* TASK REQUIREMENTS
Only lines containing the word "Shine" belong in the answer; copy each one from the records.

* EXERCISE MATERIAL
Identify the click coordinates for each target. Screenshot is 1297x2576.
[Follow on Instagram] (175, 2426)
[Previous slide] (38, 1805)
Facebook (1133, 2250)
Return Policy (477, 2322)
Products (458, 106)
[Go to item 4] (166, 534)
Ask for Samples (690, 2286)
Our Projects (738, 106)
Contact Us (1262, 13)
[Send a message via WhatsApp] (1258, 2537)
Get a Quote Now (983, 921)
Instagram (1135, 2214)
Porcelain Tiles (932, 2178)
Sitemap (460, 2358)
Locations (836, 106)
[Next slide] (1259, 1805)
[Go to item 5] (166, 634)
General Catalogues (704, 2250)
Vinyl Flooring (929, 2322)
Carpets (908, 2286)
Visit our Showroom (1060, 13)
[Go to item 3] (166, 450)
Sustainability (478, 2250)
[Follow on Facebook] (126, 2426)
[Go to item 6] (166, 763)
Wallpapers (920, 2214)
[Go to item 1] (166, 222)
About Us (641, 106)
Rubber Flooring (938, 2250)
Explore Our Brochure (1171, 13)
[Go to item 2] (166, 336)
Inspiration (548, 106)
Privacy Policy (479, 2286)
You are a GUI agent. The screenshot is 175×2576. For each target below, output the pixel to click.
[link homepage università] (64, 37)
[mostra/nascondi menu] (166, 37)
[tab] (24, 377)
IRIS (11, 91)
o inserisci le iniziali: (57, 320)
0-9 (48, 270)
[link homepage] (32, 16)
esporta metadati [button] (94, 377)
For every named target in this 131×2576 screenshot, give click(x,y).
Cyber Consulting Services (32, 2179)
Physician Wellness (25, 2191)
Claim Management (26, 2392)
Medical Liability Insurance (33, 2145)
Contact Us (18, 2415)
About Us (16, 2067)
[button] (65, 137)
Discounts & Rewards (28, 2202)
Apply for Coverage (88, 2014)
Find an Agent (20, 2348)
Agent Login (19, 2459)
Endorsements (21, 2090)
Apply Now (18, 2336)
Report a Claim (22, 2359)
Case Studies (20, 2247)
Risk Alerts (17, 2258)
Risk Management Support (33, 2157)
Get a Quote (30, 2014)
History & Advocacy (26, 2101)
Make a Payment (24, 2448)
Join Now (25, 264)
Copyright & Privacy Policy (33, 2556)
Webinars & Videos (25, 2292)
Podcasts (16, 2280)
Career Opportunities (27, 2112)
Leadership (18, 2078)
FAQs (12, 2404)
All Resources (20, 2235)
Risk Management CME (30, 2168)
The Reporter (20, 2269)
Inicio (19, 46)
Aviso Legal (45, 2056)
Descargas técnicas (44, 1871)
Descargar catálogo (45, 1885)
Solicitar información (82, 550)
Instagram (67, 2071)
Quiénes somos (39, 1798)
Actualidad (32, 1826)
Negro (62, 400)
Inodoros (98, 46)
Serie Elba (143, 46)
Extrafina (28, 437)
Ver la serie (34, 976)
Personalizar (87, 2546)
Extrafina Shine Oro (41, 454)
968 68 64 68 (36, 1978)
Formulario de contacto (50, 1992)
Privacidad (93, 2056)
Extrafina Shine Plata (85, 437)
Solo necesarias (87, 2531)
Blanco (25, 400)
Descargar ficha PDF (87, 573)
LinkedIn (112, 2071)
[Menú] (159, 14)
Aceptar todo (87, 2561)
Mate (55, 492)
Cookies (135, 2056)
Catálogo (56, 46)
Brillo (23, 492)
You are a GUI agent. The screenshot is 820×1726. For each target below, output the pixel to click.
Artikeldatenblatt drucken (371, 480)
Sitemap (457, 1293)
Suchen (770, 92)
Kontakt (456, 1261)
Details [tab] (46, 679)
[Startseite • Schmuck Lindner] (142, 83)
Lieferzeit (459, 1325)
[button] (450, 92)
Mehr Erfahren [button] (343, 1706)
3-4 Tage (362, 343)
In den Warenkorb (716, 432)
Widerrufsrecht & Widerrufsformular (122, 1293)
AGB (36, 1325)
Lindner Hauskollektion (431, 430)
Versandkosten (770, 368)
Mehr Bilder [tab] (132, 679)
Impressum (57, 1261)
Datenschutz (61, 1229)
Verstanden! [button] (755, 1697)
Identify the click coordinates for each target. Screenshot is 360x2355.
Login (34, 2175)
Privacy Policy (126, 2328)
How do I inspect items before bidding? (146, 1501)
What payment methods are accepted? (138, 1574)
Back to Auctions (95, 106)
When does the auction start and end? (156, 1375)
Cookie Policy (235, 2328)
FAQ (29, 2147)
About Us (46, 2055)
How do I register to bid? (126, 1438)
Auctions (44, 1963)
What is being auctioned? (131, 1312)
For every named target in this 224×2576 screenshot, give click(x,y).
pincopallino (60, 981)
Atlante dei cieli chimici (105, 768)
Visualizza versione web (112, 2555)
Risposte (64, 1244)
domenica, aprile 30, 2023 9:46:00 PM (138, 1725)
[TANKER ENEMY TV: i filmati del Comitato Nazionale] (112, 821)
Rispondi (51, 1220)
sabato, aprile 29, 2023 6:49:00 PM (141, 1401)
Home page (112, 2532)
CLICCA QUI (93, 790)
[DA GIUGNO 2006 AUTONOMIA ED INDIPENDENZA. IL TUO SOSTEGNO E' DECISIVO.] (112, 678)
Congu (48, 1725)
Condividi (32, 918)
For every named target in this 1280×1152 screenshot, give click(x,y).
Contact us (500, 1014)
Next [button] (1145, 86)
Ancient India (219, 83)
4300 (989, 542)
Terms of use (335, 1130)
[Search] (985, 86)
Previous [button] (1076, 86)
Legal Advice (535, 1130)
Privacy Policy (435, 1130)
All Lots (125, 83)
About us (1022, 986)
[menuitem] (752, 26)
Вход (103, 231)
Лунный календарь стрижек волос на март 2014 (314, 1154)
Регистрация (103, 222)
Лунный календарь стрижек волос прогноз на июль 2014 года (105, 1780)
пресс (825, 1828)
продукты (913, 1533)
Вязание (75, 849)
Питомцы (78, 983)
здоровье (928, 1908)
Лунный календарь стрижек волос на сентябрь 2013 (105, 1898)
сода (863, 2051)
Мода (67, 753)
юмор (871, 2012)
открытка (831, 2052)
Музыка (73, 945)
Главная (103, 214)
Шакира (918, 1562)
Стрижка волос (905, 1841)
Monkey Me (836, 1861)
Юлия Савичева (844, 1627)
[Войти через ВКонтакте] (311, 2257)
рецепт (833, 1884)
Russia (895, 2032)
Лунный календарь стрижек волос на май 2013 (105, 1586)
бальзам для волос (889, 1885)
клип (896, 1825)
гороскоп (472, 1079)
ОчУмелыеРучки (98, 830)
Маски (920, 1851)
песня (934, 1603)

* EXERCISE RESPONSE
Extrafina Shine Oro (41, 454)
Extrafina Shine Plata (85, 437)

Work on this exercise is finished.